* _THE REQUEST_
Revise the entries below by replacing "accomplish" with "complete" wherever it occurs. Leave everything else unchanged.

(Entries for locating words and elements)
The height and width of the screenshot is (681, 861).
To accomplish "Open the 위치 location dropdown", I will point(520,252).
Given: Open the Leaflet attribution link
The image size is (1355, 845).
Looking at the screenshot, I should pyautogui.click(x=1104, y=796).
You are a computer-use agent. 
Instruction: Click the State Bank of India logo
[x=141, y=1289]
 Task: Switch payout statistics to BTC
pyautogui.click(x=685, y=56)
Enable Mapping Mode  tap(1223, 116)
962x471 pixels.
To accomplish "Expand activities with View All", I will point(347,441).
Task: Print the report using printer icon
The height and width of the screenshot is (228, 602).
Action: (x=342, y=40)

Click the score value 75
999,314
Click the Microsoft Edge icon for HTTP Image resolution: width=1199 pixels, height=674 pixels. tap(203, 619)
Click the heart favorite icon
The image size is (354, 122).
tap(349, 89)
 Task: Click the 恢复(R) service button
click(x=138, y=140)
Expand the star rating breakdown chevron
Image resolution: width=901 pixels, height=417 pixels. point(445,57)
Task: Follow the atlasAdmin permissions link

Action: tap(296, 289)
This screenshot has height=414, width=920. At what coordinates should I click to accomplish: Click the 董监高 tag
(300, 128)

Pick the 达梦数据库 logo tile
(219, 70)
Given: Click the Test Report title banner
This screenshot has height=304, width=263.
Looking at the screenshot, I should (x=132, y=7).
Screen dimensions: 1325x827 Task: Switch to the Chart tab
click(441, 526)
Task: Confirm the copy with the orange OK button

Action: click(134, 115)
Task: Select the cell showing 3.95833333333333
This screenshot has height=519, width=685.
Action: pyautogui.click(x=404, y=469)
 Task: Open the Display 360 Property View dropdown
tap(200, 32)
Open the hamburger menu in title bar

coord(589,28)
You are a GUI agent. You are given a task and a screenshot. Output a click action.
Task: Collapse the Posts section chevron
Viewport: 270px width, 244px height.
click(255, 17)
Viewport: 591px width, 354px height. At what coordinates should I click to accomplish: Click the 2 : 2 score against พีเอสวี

* _TASK RESPONSE_
The height and width of the screenshot is (681, 861).
To complete "Open the 위치 location dropdown", I will point(520,252).
Given: Open the Leaflet attribution link
The image size is (1355, 845).
Looking at the screenshot, I should pyautogui.click(x=1104, y=796).
You are a computer-use agent. 
Instruction: Click the State Bank of India logo
[x=141, y=1289]
 Task: Switch payout statistics to BTC
pyautogui.click(x=685, y=56)
Enable Mapping Mode  tap(1223, 116)
962x471 pixels.
To complete "Expand activities with View All", I will point(347,441).
Task: Print the report using printer icon
The height and width of the screenshot is (228, 602).
Action: (x=342, y=40)

Click the score value 75
999,314
Click the Microsoft Edge icon for HTTP Image resolution: width=1199 pixels, height=674 pixels. tap(203, 619)
Click the heart favorite icon
The image size is (354, 122).
tap(349, 89)
 Task: Click the 恢复(R) service button
click(x=138, y=140)
Expand the star rating breakdown chevron
Image resolution: width=901 pixels, height=417 pixels. point(445,57)
Task: Follow the atlasAdmin permissions link

Action: tap(296, 289)
This screenshot has height=414, width=920. At what coordinates should I click to complete: Click the 董监高 tag
(300, 128)

Pick the 达梦数据库 logo tile
(219, 70)
Given: Click the Test Report title banner
This screenshot has height=304, width=263.
Looking at the screenshot, I should (x=132, y=7).
Screen dimensions: 1325x827 Task: Switch to the Chart tab
click(441, 526)
Task: Confirm the copy with the orange OK button

Action: click(134, 115)
Task: Select the cell showing 3.95833333333333
This screenshot has height=519, width=685.
Action: pyautogui.click(x=404, y=469)
 Task: Open the Display 360 Property View dropdown
tap(200, 32)
Open the hamburger menu in title bar

coord(589,28)
You are a GUI agent. You are given a task and a screenshot. Output a click action.
Task: Collapse the Posts section chevron
Viewport: 270px width, 244px height.
click(255, 17)
Viewport: 591px width, 354px height. At what coordinates should I click to complete: Click the 2 : 2 score against พีเอสวี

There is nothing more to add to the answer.